The Case For Eating Breakfast
The morning alarm sounds, and your sleepy-eyed teen rolls over, hits the snooze button, and dozes off to revisit the Sandman. By the time the alarm sounds again, your child is only minutes away from catching the school bus. He gets dressed, brushes his teeth, and bolts out the door. Missing from the routine: breakfast. For many teens, this morning routine has become a familiar, but troubling, one.
And yet, approximately 8 to 12 percent of all school-aged kids skip breakfast, says William Cochran, M.D., FAAP, a past member of the American Academy of Pediatric’s Committee on Nutrition and vice chairman of the Department of Pediatrics of the Geisinger Clinic in Danville, Pa. By the time kids enter adolescence, as many as 20 to 30 percent of them have completely given up the morning meal.

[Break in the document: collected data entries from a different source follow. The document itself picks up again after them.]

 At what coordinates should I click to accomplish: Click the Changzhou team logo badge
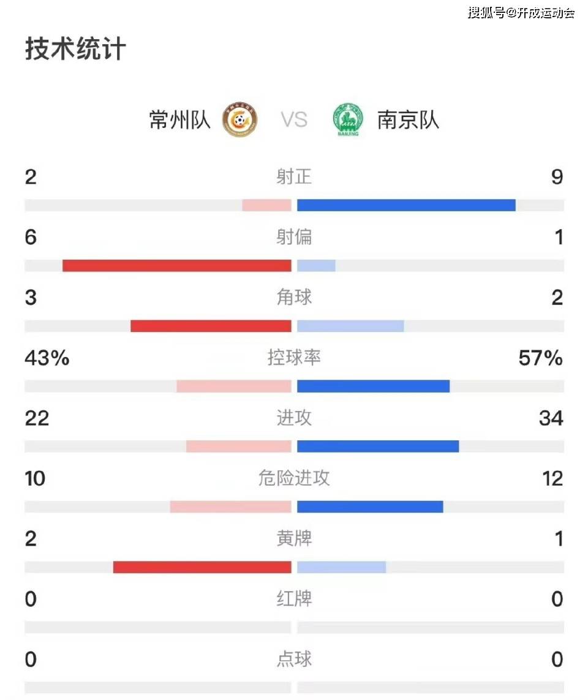239,119
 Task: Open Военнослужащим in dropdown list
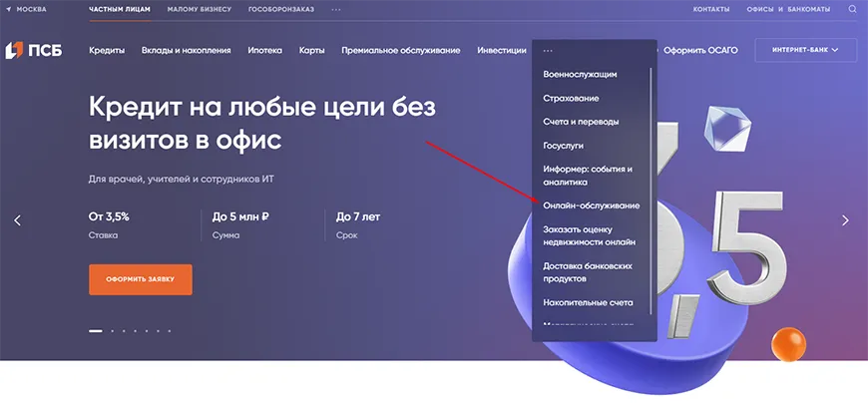click(580, 74)
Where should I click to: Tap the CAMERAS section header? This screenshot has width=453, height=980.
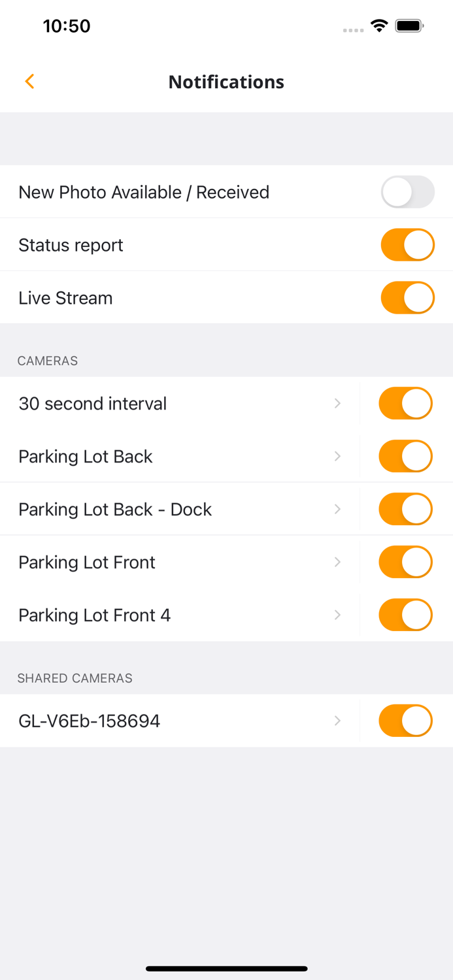click(x=47, y=360)
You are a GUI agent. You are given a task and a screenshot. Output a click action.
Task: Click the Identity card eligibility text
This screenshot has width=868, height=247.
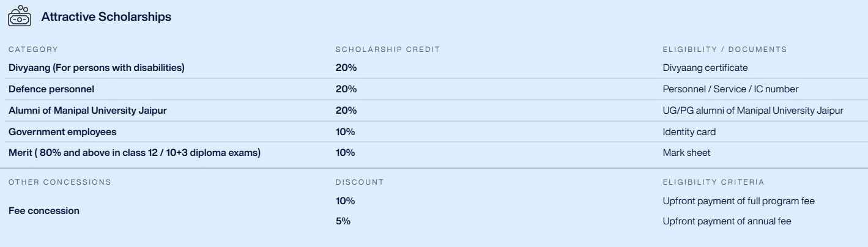(689, 131)
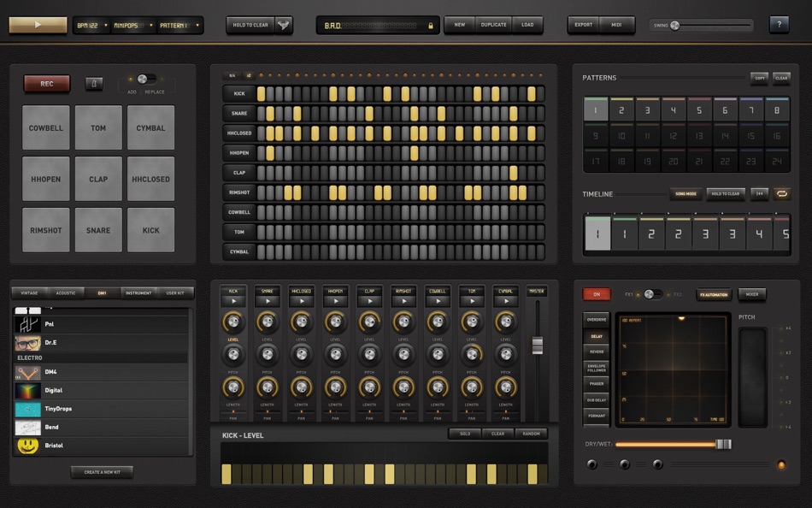Viewport: 812px width, 508px height.
Task: Click the lock icon beside the B.A.D. name
Action: click(432, 25)
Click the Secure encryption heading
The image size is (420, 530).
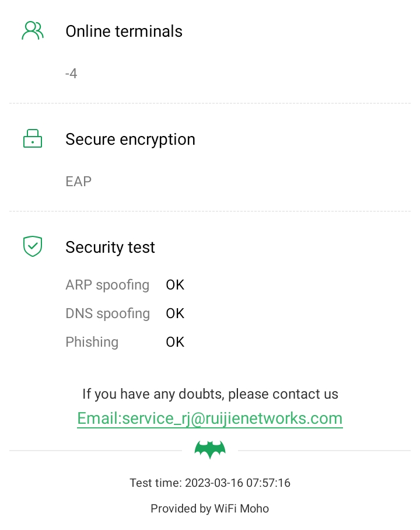coord(130,140)

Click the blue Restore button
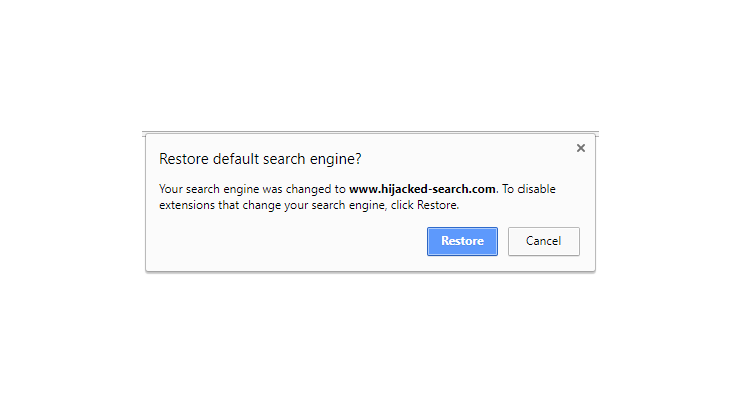pos(462,241)
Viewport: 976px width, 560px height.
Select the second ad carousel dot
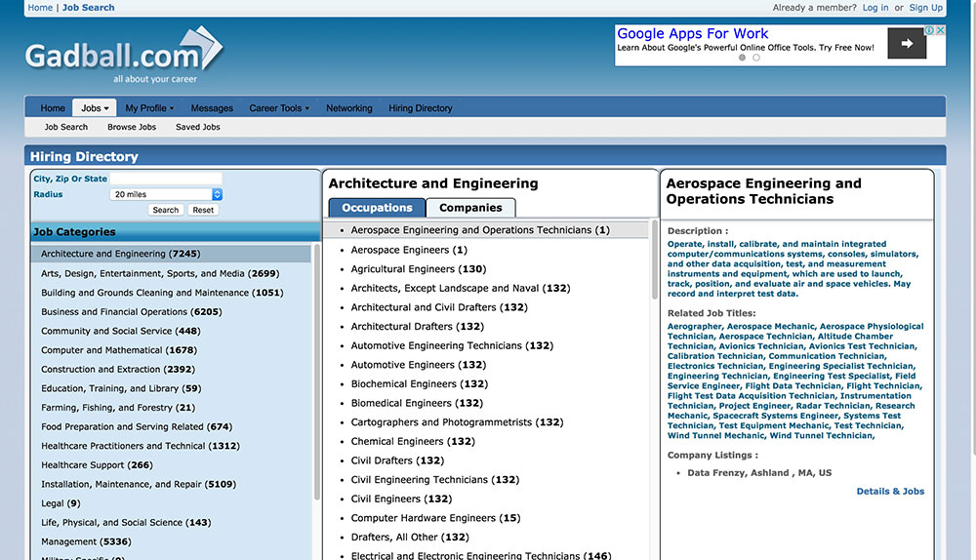pyautogui.click(x=756, y=58)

Why Teens Say No to Breakfast
Children of all ages have many excuses for skipping breakfast. Many older teens are busy until late into the night with homework, extracurricular activities, and part-time jobs. They go to bed late, then get up and rush off to school, too frantic to eat.

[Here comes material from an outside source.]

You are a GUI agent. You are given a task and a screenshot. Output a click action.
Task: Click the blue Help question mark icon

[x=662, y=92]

Breaking the Fast Is Healthy
In reality however, skipping breakfast is more likely to cause weight gain than it is to prevent it. A 2008 study in the journal Pediatrics found that adolescents who ate breakfast daily had a lower body mass index than teens who never ate breakfast or only on occasion.
Eating breakfast also has ramifications on school performance. “Study after study shows that kids who eat breakfast function better,” says Marcie Beth Schneider, M.D., FAAP, a member of the AAP’s Committee on Nutrition and an adolescent medicine physician in Greenwich, Conn. “They do better in school, and have better concentration and more energy.”
So how do you get your teen to chow down in the A.M.? Start by setting an earlier bedtime, which helps ensure that your child will get up in time to eat something. Then make breakfast a priority in your home. Ideally, the whole family can sit down together for breakfast, a practice that should start well before the teen years.
“Families that eat together tend to eat healthier,” Dr. Cochran says. “It also gives parents the chance to act as role models in terms of nutrition and eating behaviors.”